Write out the listing below again, precisely as it is given.

** Opening PROVIDED DATA block **

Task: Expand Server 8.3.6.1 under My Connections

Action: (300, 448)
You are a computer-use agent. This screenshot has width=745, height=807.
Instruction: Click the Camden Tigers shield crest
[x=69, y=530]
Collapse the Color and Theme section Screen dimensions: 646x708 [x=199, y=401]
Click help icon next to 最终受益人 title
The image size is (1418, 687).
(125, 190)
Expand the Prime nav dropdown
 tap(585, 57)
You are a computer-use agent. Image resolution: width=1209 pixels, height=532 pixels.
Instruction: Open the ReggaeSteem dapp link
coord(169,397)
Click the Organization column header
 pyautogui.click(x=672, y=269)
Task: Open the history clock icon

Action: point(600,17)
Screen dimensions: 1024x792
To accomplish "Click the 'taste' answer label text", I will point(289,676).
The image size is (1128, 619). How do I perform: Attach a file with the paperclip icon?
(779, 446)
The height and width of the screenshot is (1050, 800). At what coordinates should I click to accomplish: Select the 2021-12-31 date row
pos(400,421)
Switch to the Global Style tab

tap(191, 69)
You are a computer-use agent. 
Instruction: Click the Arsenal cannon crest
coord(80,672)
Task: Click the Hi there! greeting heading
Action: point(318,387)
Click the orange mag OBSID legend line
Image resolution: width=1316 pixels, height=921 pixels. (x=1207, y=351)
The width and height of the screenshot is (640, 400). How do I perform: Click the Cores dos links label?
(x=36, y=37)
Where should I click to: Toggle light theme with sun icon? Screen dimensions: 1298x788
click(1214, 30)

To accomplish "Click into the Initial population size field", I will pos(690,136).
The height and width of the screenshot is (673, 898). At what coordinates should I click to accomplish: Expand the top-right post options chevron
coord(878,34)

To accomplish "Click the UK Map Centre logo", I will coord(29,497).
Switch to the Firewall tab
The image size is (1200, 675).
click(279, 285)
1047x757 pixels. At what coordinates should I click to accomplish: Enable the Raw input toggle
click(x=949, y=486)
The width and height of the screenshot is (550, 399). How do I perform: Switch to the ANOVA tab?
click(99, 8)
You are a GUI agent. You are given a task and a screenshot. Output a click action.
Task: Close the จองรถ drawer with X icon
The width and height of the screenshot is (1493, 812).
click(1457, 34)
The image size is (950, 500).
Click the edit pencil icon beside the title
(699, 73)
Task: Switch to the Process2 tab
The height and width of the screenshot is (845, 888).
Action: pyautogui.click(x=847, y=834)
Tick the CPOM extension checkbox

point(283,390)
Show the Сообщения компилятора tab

** Closing PROVIDED DATA block **

### WORKED SOLUTION
Task: Expand Server 8.3.6.1 under My Connections

Action: (300, 448)
You are a computer-use agent. This screenshot has width=745, height=807.
Instruction: Click the Camden Tigers shield crest
[x=69, y=530]
Collapse the Color and Theme section Screen dimensions: 646x708 [x=199, y=401]
Click help icon next to 最终受益人 title
The image size is (1418, 687).
(125, 190)
Expand the Prime nav dropdown
 tap(585, 57)
You are a computer-use agent. Image resolution: width=1209 pixels, height=532 pixels.
Instruction: Open the ReggaeSteem dapp link
coord(169,397)
Click the Organization column header
 pyautogui.click(x=672, y=269)
Task: Open the history clock icon

Action: point(600,17)
Screen dimensions: 1024x792
To accomplish "Click the 'taste' answer label text", I will point(289,676).
The image size is (1128, 619). How do I perform: Attach a file with the paperclip icon?
(779, 446)
The height and width of the screenshot is (1050, 800). At what coordinates should I click to accomplish: Select the 2021-12-31 date row
pos(400,421)
Switch to the Global Style tab

tap(191, 69)
You are a computer-use agent. 
Instruction: Click the Arsenal cannon crest
coord(80,672)
Task: Click the Hi there! greeting heading
Action: point(318,387)
Click the orange mag OBSID legend line
Image resolution: width=1316 pixels, height=921 pixels. (x=1207, y=351)
The width and height of the screenshot is (640, 400). How do I perform: Click the Cores dos links label?
(x=36, y=37)
Where should I click to: Toggle light theme with sun icon? Screen dimensions: 1298x788
click(1214, 30)

To accomplish "Click into the Initial population size field", I will pos(690,136).
The height and width of the screenshot is (673, 898). At what coordinates should I click to accomplish: Expand the top-right post options chevron
coord(878,34)

To accomplish "Click the UK Map Centre logo", I will coord(29,497).
Switch to the Firewall tab
The image size is (1200, 675).
click(279, 285)
1047x757 pixels. At what coordinates should I click to accomplish: Enable the Raw input toggle
click(x=949, y=486)
The width and height of the screenshot is (550, 399). How do I perform: Switch to the ANOVA tab?
click(99, 8)
You are a GUI agent. You are given a task and a screenshot. Output a click action.
Task: Close the จองรถ drawer with X icon
The width and height of the screenshot is (1493, 812).
click(1457, 34)
The image size is (950, 500).
Click the edit pencil icon beside the title
(699, 73)
Task: Switch to the Process2 tab
The height and width of the screenshot is (845, 888).
Action: pyautogui.click(x=847, y=834)
Tick the CPOM extension checkbox

point(283,390)
Show the Сообщения компилятора tab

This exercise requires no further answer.